### Material provided

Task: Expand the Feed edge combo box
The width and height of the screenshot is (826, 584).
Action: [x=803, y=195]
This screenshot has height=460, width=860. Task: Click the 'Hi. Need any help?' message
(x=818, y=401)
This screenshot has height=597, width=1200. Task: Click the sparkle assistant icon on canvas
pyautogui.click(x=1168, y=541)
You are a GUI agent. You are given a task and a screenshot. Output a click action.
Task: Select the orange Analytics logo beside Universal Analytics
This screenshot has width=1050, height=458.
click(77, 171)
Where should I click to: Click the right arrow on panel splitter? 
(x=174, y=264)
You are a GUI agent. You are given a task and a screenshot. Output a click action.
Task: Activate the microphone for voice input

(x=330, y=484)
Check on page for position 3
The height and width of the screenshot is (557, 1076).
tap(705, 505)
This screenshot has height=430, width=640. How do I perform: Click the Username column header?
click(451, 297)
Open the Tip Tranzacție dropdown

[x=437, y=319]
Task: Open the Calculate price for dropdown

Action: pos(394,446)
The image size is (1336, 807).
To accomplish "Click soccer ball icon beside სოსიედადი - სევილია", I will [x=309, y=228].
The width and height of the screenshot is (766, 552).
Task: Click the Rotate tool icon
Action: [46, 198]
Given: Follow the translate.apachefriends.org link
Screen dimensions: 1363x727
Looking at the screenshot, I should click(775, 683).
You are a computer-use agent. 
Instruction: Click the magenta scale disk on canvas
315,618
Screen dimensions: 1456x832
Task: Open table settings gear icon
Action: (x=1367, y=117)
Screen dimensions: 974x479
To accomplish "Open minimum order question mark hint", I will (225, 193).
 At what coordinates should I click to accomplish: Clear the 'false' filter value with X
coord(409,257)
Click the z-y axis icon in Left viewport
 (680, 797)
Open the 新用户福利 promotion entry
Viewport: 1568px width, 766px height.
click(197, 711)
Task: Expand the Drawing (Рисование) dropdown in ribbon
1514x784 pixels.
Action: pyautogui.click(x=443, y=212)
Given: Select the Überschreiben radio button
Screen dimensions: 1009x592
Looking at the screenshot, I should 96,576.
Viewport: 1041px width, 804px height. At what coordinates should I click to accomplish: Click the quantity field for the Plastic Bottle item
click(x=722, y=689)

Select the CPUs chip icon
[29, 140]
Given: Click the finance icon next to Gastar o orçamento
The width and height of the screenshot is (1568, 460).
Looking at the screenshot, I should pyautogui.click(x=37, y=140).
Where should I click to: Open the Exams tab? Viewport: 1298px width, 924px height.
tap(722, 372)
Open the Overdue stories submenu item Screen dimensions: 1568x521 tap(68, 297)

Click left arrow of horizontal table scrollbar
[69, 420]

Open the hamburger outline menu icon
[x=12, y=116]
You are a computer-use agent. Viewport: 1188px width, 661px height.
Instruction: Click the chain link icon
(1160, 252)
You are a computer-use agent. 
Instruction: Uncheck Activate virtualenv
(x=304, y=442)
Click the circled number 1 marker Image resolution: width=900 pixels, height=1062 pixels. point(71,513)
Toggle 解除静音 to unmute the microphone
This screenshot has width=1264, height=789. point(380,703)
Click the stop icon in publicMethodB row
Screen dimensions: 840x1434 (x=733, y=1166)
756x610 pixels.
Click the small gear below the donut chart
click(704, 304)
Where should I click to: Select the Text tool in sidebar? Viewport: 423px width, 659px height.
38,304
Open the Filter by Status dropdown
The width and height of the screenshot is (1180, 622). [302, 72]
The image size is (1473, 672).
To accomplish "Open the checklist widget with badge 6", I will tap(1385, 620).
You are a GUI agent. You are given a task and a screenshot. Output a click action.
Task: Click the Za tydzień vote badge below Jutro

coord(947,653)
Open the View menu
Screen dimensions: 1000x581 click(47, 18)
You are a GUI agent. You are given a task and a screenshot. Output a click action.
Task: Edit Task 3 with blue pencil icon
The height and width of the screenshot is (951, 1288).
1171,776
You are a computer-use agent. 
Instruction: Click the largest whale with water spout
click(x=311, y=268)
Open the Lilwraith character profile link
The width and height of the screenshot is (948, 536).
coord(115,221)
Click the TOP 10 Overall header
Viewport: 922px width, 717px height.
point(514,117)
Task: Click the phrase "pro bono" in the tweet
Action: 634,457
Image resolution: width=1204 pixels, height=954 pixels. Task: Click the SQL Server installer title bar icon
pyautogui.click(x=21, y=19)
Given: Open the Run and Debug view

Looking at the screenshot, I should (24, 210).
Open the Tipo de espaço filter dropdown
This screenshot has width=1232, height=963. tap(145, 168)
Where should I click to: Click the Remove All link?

######

» **Problem requirements**:
Lines with "size": copy every one of them from the listing above.

» **Reply to the task**:
The image size is (1336, 807).
The image size is (1473, 672).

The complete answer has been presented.